• [JOB]
Express everything from the line containing "Viewport: 423px width, 229px height." down to the line containing "Click the Paste" as a two-column CSV with the columns text and answer. Give one row per listing, with each value in its own quoted field and line breaks turned into spaces.

* begin DATASET RECORDS *

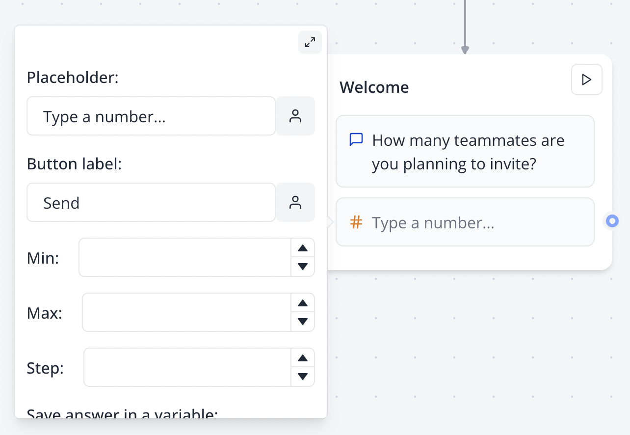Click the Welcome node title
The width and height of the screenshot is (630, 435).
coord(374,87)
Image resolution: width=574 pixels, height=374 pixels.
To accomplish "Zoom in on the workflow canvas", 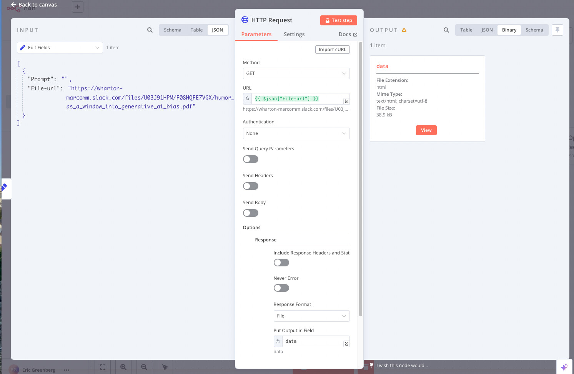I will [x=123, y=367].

* end DATASET RECORDS *
* begin DATASET RECORDS *

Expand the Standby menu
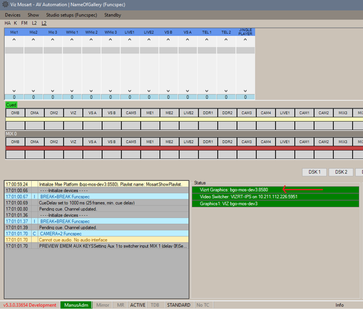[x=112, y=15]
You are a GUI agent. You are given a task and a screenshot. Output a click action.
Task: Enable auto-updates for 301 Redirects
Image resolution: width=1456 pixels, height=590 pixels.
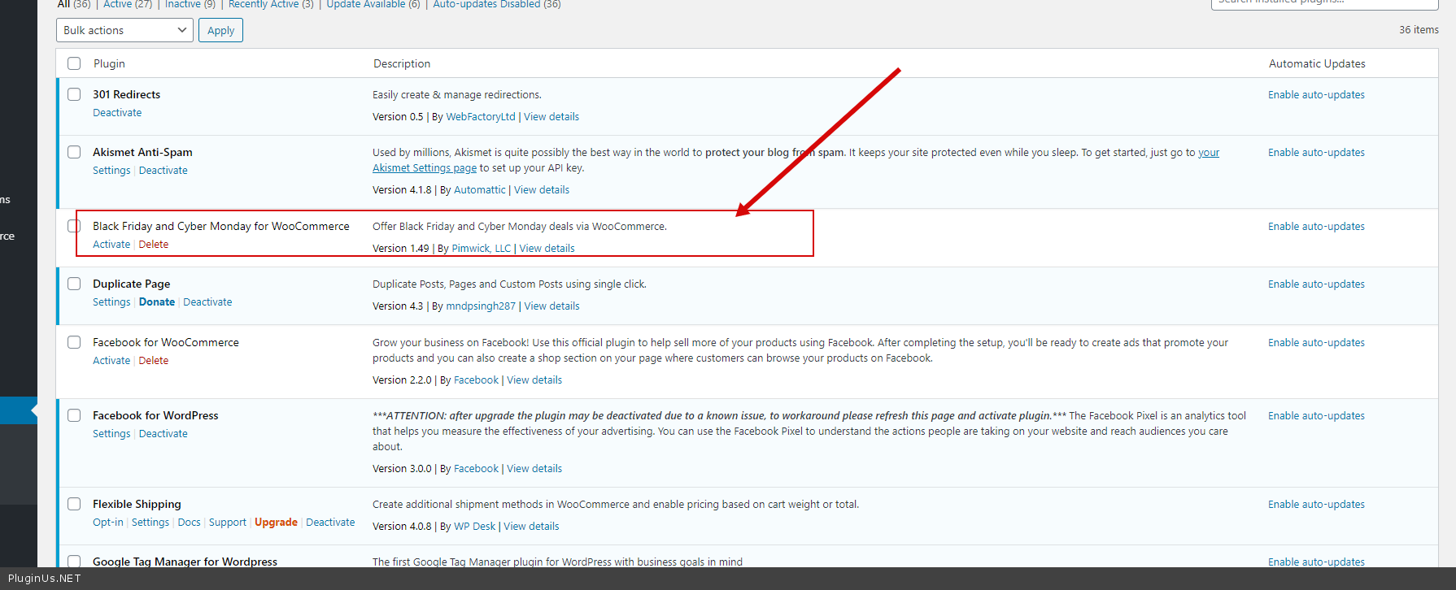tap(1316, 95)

* end DATASET RECORDS *
* begin DATASET RECORDS *

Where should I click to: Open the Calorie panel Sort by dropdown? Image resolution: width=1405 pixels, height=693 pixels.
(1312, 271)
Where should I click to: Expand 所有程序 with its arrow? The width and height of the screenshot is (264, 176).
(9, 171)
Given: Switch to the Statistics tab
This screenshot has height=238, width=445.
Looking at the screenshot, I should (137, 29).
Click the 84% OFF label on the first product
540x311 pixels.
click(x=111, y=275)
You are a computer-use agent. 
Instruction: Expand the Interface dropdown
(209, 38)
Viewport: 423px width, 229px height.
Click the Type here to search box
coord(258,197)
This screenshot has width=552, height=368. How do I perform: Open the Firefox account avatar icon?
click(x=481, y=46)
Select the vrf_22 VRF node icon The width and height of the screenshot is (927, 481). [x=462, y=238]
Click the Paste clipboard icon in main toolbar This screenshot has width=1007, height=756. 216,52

* end DATASET RECORDS *

• [THE SOLUTION]
text,answer
"Viewport: 423px width, 229px height. Click the Type here to search box","coord(258,197)"
"This screenshot has width=552, height=368. How do I perform: Open the Firefox account avatar icon?","click(x=481, y=46)"
"Select the vrf_22 VRF node icon The width and height of the screenshot is (927, 481).","[x=462, y=238]"
"Click the Paste clipboard icon in main toolbar This screenshot has width=1007, height=756.","216,52"